In Sri Lanka, another conflict zone, the Tamil Tiger guerrillas are participating in the relief efforts and the Tigers decided not to object to the US military presence in the South Asian island after the tsunami that killed at least 30,000 people in the country. The Tigers control areas in the northeast of the country of 19.7 million people.

"We have no objection to the US coming here as long as it's for humanitarian purposes," S Puleedevan, the head of the Liberation Tigers of Tamil Eelam peace secretariat, said in an interview in the capital, Colombo. About 500 US soldiers have been sent to Sri Lanka to help in the second most affected country in the region hit by giant waves triggered by an earthquake off Indonesia.

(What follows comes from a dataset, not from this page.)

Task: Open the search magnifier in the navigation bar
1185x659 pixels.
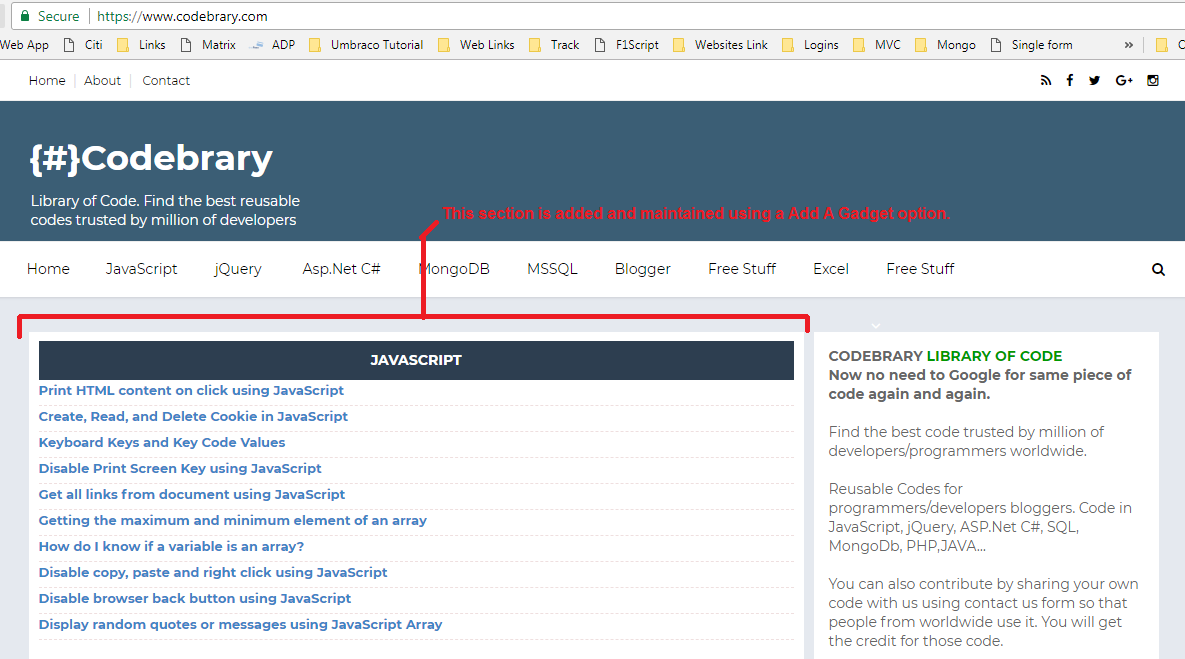Action: [x=1158, y=269]
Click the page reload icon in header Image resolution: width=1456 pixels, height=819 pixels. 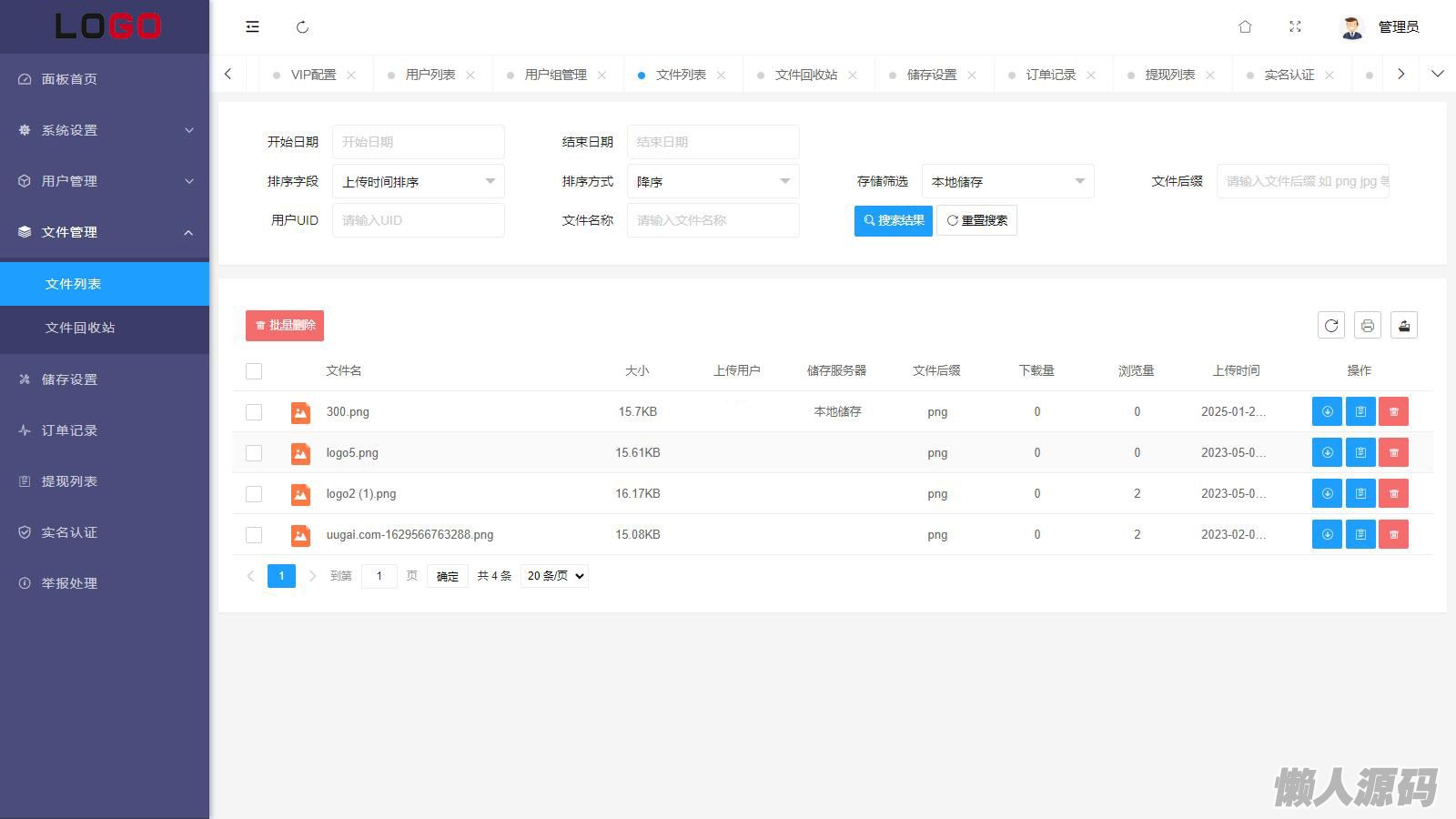[x=302, y=27]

A two-decade civil war waged by Tamil Tiger rebels against the government has made it harder for both sides to work in the humanitarian disaster. Puleedevan said the lack of coordination in relief efforts within the government has hindered supplies to the northeast, where at least 20,000 were killed. President Chandrika Kumaratunga's decision on 5 January to appoint the military to run relief operations has resulted in tensions in welfare centres in the east, Puleedevan said.

"Tamils are leaving the welfare centers in Trincomalee and Ampara because there is the fear of the military," Puleedevan said. "Hundreds have left and many are going into jungle areas."

The rebels, who deployed 2,500 fighters to evacuate victims within half an hour of the waves hitting the coastline, said they are disappointed that United Nations Secretary General Kofi Annan didn't visit rebel-controlled areas during his recent visit to Sri Lanka. Annan said at a news conference in Colombo that the UN doesn't take sides and he intends to return again to the island to see all parts of the country.

Rebel leader Velupillai Prabhakaran is committed to the peace process even with the tensions between the rebels and the government, Puleedevan said.

The Tamil Tiger rebels and the government have observed a ceasefire since February 2002. Peace negotiations are stalled over a Tamil Tiger demand that talks focus on allowing self- government for Tamils. The rebels have been fighting for a separate homeland since 1983 in a conflict that has killed more than 60,000 people.